» **Text passage**
□ □ □ □

RE: [xsl] sorted for-each: preceding::sibling is not in sort order

["Michael Kay" <mike@xxxxxxxxxxxx>]

> Working on a grouping problem I was trying to use preceding::sibling
> on a selection of nodes that I had assembled with for-each and sorted.
> 
> It took me a long time to find out that while for-each will 
> present the
> nodes in sort order, preceding::sibling will give me the
> results for a totally different node (probably document order).
> 
> Is this intended behaviour 

Yes. A node has a fixed position in a tree. A tree is immutable: you cannot
change the parent, children, or siblings of an existing node. The axes all
relate to the relationship of the node to other nodes in the same tree.

xsl:sort affects the processing order of the nodes (or in XSLT 2.0, the
ordering of a sequence of nodes) but it does not affect the node's axis
relationships.

> And if 
> so, what is
> the best way around this. The only way I found was to do a first
> for-each copy-of all the nodes into a variable, then work with the
> content of the variable in a second for-each using that variable.
> 
> One big disadvantage being that I'm cutting off all the parent
> relationships when copying my node.

Yes, in 1.0 that's a problem. XSLT 2.0 allows you to use xsl:sequence
instead of xsl:copy-of, so you can construct a variable whose value is a
sequence of nodes (node references) without making copies of the nodes.

Michael Kay
http://www.saxonica.com/

□ □ □ □

» **Dataset records**
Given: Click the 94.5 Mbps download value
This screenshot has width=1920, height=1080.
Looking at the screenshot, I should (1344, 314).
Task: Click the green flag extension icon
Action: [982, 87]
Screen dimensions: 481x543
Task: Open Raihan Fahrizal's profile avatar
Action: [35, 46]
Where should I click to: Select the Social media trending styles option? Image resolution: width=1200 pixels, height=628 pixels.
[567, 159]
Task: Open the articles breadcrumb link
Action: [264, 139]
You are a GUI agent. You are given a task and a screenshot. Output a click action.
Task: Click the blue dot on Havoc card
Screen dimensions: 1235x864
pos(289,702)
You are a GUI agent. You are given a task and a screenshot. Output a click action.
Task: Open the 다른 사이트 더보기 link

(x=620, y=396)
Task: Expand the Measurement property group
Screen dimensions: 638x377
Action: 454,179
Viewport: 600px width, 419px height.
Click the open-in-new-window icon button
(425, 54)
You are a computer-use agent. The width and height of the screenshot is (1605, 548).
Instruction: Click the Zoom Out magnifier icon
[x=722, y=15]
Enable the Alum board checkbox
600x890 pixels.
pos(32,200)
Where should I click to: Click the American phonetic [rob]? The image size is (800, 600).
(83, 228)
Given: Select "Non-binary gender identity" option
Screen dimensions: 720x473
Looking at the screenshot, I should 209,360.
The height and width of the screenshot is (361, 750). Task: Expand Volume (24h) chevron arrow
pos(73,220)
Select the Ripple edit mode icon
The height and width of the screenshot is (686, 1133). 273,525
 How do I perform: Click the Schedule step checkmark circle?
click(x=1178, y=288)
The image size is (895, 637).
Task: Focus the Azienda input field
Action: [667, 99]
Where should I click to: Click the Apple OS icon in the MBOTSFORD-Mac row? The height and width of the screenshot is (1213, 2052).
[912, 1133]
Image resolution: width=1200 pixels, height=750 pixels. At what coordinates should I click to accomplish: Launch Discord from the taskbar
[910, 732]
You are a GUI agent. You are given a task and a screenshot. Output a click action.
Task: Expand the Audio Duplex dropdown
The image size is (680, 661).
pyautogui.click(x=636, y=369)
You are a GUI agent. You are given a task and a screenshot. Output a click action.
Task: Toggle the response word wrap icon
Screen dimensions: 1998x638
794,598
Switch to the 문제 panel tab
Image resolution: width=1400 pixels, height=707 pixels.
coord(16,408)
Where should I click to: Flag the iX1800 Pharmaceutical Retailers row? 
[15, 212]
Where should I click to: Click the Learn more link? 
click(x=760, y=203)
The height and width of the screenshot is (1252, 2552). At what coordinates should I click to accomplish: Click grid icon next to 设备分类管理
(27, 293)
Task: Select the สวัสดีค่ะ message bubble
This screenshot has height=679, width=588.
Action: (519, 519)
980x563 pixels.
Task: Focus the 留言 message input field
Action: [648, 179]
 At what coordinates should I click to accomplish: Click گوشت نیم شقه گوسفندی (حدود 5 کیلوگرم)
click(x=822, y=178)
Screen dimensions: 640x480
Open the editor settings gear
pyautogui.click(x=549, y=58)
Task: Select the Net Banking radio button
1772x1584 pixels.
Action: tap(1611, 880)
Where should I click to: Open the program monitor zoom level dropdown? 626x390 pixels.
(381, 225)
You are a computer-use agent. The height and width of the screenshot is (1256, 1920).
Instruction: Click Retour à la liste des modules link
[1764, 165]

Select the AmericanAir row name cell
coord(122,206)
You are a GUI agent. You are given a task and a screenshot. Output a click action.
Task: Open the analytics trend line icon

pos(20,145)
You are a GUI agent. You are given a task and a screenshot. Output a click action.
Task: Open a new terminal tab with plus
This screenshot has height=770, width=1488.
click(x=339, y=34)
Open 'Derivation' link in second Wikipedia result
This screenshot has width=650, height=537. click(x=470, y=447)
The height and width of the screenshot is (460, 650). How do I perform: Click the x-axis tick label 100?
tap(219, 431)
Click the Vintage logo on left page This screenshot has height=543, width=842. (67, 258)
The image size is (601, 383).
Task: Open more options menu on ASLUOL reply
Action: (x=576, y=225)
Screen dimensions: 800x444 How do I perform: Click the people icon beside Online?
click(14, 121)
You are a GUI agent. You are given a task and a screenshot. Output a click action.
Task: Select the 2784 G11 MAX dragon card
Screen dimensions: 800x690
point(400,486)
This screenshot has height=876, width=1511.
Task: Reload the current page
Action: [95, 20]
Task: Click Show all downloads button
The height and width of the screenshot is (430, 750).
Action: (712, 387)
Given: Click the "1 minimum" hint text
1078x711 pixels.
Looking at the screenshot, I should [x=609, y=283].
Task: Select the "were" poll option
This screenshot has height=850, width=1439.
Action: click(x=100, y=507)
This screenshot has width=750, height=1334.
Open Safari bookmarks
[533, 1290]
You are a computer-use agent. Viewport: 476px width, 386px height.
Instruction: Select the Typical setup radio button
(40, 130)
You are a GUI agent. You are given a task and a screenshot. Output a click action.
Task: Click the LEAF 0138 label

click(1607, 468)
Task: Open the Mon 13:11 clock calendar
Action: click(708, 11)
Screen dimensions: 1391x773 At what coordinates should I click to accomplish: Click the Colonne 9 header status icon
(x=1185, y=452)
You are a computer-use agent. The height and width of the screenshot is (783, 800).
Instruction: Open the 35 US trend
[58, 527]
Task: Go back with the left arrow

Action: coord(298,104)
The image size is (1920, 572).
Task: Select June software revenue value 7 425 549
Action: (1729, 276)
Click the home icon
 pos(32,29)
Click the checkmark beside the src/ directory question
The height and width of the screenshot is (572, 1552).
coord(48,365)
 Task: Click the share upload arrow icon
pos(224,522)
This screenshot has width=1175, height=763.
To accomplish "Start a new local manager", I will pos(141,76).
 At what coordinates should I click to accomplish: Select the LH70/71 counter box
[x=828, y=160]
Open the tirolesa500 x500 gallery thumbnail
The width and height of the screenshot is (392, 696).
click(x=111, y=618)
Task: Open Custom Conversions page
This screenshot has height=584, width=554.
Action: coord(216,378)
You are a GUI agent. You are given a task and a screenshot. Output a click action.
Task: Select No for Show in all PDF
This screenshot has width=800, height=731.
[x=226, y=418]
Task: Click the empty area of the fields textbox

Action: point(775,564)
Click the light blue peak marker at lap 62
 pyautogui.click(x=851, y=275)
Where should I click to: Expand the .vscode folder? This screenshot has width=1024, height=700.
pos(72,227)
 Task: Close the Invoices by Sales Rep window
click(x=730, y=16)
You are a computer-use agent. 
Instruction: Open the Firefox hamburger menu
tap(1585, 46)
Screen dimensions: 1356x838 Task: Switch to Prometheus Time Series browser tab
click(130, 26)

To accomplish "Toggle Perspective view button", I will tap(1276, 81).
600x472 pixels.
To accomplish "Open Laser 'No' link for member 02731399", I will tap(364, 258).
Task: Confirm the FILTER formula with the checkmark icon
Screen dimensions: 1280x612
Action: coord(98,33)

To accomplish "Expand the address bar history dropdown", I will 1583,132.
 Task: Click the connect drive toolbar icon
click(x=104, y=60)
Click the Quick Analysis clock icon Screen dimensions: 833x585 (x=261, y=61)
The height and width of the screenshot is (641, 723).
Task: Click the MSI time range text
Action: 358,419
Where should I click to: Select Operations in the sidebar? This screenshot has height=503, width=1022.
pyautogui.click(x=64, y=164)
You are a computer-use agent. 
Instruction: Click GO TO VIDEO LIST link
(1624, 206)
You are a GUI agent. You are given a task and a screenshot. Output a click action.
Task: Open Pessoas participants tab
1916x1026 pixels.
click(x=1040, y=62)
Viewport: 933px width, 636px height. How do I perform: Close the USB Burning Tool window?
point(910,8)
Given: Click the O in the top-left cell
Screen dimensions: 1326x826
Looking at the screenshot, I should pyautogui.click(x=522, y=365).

□ □ □ □

» **Aim 1**
In the reply about sorting and axes in XSLT, which relationships of an existing node does the reply say cannot be changed?
» **Aim 2**
Reproduce the records word for word, starting with their first line and going on through the line containing "Action: [35, 46]".

» **Correct result 1**
parent, children, siblings

» **Correct result 2**
Given: Click the 94.5 Mbps download value
This screenshot has width=1920, height=1080.
Looking at the screenshot, I should (1344, 314).
Task: Click the green flag extension icon
Action: [982, 87]
Screen dimensions: 481x543
Task: Open Raihan Fahrizal's profile avatar
Action: [35, 46]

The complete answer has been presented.